Studio album by Des'ree
- Released: 17 February 1992
- Recorded: 1991–1992
- Genres: R&B; soul; pop;
- Length: 47:33
- Labels: Epic; 550; Sony Soho Square;
- Producers: Ashley Ingram; Femi; Phil Legg;

Des'ree chronology
|  | Mind Adventures (1992) | I Ain't Movin' (1994) |

Alternate cover
- American edition cover

Singles from Mind Adventures
- "Feel So High" Released: 1991; "Mind Adventures" Released: 1992; "Why Should I Love You" Released: 1992;

= Mind Adventures =

Mind Adventures is the debut album by British soul singer-songwriter Des'ree. It was released on 17 February 1992 on the Sony Soho Square record label, and features the UK top 20 hit, "Feel So High". The album became Des'ree's first top 40 album, peaking at number 26 on the UK Albums Chart.

The album was not released in the United States at the time. It got a belated release on 4 April 1995, after Des'ree's second album I Ain't Movin' had been released there the previous year and she was achieving success with the single "You Gotta Be". Since "Feel So High" had been included on the US edition of I Ain't Movin, the US edition of Mind Adventures excluded it from its track list.

Professional ratings
Review scores
| Source | Rating |
| Robert Christgau | (dud) |
| The Encyclopedia of Popular Music | Star |

==Singles==
Three singles were released from Mind Adventures, "Feel So High" (in both 1991 and 1992), "Mind Adventures" and "Why Should I Love You".

==Track listing==
- Worldwide edition (US edition excludes "Feel So High")

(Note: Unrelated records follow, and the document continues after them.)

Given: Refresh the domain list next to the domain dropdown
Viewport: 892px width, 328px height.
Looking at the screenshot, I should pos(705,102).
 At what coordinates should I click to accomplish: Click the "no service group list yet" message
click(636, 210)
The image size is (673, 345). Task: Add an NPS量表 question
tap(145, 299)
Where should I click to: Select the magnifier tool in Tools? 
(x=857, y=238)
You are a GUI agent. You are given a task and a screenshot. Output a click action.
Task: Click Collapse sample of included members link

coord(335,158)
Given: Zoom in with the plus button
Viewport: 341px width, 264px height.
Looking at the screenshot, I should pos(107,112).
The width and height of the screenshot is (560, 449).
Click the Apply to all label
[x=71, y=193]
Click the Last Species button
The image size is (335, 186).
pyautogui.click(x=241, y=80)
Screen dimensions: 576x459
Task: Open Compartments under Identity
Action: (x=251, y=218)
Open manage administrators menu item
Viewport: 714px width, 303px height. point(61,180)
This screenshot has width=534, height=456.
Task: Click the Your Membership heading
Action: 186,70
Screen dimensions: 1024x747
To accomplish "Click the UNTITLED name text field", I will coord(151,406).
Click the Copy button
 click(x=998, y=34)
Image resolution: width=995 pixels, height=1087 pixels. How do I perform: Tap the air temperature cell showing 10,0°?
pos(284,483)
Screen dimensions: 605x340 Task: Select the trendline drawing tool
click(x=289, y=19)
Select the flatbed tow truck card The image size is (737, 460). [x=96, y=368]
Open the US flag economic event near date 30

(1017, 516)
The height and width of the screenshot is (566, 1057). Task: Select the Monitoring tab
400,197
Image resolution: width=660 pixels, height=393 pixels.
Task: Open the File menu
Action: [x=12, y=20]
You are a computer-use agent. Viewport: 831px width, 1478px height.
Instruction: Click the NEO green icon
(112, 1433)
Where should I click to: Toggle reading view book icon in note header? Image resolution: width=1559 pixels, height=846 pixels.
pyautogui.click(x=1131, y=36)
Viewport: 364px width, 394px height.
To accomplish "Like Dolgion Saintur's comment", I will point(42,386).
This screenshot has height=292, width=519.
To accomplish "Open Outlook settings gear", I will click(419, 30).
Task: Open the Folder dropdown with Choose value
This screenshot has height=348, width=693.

| No. | Title | Writer(s) | Length |
|---|---|---|---|
| 1. | "Average Man" | Desirée Weekes; Michael Graves; | 5:06 |
| 2. | "Feel So High" | Weekes; Graves; | 3:53 |
| 3. | "Sun of '79" | Weekes | 5:14 |
| 4. | "Why Should I Love You" | Weekes | 4:14 |
| 5. | "Stand on My Own Ground" | Weekes; Graves; | 4:07 |
| 6. | "Competitive World" | Weekes; Graves; | 5:31 |
| 7. | "Mind Adventures" | Weekes | 4:44 |
| 8. | "Laughter" | Weekes | 4:47 |
| 9. | "Save Me" | Weekes | 5:29 |
| 10. | "Momma Please Don't Cry" | Weekes | 4:28 |

== Credits ==

=== Personnel ===
- Des'ree – vocals, backing vocals
- Ashley Ingram – keyboards, guitars, bass, drums, string arrangements, arrangements (4), track and choir arrangements (9)
- Pete Hinds – keyboards
- Pete Wingfield – keyboards
- Mick Talbot – keyboards (3)
- Andy Williams – programming (3)
- Young Disciples – all other instruments (3)
- Ian Alleyne – guitars
- Phil Legg – guitars, bass, drums, arrangements (7)
- Greg Lester – guitars
- Glenn Nightingale – guitars
- Malcolm Joseph – bass
- Fionn O'Lochlainn – bass
- Trevor Murrell – drums
- Ritchie Stevens – drums
- Harry Morgan – percussion
- Jeff Scantlebury – percussion
- Gary Barnacle – saxophones
- Nick Ingman – string arrangements
- Michael Graves – arrangements (1, 2, 5, 6)
- The Ashley Ingram Choir – backing vocals (9)

=== Production ===
- Des'ree – executive producer
- Ashley Ingram – producer (1, 2, 5), additional production (4, 9)
- Phil Legg – additional production (1, 2), mixing (1, 2), producer (4, 6–10)
- Femi Fem – producer (3)
- Brendan Lynch – engineer (3)
- Me Company – design
- Monica Curtin – photography
- Casper King Management – management

==Charts==

| Chart (1992) | Peak position |
|---|---|
| Australian Albums (ARIA) | 39 |
| UK Albums (Official Charts) | 26 |

==Certifications and sales==

| Region | Certification | Certified units/sales |
| Canada (Music Canada) | Gold | 50,000^{^} |
| United Kingdom (BPI) | Silver | 60,000^{^} |
| United States | — | 28,000 |
Summaries
| Worldwide | — | 400,000 |
^{^} Shipments figures based on certification alone.